● **Material for this task**
- - - - -
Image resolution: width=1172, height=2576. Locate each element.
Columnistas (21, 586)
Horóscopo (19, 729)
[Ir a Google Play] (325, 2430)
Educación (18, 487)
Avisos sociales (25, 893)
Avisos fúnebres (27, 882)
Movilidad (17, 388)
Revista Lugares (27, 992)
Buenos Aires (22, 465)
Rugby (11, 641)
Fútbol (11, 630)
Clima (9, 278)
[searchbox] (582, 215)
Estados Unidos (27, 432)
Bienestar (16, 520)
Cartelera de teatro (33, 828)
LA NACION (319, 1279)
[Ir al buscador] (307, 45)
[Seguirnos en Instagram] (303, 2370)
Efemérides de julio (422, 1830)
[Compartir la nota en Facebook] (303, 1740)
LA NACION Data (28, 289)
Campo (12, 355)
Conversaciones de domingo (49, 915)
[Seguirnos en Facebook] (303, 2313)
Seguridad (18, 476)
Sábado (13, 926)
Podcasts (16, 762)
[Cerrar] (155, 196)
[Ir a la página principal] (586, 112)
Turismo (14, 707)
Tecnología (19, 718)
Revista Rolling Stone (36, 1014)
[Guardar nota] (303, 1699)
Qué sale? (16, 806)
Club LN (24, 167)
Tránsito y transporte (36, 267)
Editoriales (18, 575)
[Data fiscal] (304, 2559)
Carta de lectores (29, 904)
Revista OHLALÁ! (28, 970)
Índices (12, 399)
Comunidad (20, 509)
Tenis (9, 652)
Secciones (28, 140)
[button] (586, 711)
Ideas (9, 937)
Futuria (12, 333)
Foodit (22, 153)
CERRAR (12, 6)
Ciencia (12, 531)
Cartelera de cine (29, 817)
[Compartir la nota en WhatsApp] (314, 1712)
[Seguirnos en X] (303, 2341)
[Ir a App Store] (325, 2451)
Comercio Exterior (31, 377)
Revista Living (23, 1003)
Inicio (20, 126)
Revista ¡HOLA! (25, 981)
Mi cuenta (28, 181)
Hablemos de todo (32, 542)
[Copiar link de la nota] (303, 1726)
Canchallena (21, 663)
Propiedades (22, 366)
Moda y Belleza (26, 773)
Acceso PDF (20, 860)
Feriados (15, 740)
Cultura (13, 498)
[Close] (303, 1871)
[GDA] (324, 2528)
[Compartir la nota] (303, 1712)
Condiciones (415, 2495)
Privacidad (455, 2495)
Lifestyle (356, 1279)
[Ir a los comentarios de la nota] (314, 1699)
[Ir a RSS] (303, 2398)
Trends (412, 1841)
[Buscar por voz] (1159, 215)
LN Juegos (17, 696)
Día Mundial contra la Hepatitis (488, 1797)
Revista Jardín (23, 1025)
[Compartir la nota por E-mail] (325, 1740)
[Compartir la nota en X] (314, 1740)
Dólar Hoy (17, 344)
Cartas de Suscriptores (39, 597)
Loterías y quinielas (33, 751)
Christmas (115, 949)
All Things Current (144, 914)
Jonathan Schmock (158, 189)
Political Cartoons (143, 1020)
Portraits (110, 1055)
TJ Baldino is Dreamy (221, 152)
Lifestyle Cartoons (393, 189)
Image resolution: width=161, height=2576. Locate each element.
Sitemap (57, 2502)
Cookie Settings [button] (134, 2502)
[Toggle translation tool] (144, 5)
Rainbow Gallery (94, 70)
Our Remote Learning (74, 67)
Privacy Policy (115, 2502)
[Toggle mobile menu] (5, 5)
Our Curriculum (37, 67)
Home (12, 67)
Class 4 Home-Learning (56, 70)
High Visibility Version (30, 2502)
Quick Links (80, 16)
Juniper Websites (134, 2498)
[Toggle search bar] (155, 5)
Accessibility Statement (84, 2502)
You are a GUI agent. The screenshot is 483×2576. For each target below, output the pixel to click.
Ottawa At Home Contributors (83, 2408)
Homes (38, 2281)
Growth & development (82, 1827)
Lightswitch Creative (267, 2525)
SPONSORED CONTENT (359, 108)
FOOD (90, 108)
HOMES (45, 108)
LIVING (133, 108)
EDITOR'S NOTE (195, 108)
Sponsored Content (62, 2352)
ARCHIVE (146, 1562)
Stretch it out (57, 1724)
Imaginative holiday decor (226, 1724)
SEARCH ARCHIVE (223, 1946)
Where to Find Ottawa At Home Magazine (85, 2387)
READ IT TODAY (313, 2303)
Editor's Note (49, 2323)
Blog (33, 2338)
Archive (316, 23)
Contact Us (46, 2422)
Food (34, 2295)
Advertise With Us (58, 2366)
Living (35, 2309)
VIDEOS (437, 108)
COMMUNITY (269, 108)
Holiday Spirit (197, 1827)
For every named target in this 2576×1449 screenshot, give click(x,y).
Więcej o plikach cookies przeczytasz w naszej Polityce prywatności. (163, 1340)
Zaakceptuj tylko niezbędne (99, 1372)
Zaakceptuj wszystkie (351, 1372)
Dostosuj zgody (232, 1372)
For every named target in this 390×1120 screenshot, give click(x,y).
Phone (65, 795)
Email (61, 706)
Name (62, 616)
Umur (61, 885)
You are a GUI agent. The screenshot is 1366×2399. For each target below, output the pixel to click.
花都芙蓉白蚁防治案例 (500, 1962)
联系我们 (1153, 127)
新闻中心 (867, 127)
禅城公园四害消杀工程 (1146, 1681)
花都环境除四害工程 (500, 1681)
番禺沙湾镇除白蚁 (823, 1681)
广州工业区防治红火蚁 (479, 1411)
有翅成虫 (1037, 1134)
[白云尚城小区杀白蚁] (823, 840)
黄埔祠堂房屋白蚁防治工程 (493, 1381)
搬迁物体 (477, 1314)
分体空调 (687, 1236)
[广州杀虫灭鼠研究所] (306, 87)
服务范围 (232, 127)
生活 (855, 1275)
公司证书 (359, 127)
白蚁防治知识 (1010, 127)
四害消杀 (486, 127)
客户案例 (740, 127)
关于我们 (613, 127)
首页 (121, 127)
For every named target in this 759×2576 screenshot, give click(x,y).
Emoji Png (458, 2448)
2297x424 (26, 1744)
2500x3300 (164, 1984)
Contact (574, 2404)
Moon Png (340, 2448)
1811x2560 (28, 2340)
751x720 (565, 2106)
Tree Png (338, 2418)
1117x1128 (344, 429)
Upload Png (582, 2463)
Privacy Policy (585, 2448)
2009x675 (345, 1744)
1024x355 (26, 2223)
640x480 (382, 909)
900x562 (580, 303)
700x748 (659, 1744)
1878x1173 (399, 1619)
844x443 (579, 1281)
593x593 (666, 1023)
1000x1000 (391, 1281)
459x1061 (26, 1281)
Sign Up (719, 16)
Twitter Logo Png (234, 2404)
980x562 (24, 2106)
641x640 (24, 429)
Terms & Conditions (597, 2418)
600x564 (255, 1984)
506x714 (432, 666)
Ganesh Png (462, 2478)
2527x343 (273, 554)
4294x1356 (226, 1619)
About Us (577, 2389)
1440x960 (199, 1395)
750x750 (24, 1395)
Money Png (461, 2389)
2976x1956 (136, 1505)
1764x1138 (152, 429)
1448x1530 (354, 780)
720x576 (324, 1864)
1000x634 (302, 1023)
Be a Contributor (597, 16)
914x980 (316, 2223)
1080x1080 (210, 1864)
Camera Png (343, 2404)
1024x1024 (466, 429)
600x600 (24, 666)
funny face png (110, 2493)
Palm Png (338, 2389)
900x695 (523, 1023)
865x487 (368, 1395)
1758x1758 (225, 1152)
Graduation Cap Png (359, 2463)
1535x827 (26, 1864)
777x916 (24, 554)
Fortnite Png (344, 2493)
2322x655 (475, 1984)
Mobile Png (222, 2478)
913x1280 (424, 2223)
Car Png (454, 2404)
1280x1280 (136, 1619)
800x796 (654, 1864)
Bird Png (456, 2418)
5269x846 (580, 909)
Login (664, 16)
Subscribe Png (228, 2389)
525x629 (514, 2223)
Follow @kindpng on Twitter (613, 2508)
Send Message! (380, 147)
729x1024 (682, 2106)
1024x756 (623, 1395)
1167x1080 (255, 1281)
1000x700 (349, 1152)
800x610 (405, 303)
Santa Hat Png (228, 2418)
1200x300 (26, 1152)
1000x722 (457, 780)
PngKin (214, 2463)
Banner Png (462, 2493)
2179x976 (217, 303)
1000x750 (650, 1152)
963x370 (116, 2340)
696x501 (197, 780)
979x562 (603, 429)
- - - - -
● **Work order**
Only the number should be given: how many lines in the data contain the string "Ottawa".

● **Answer box**
2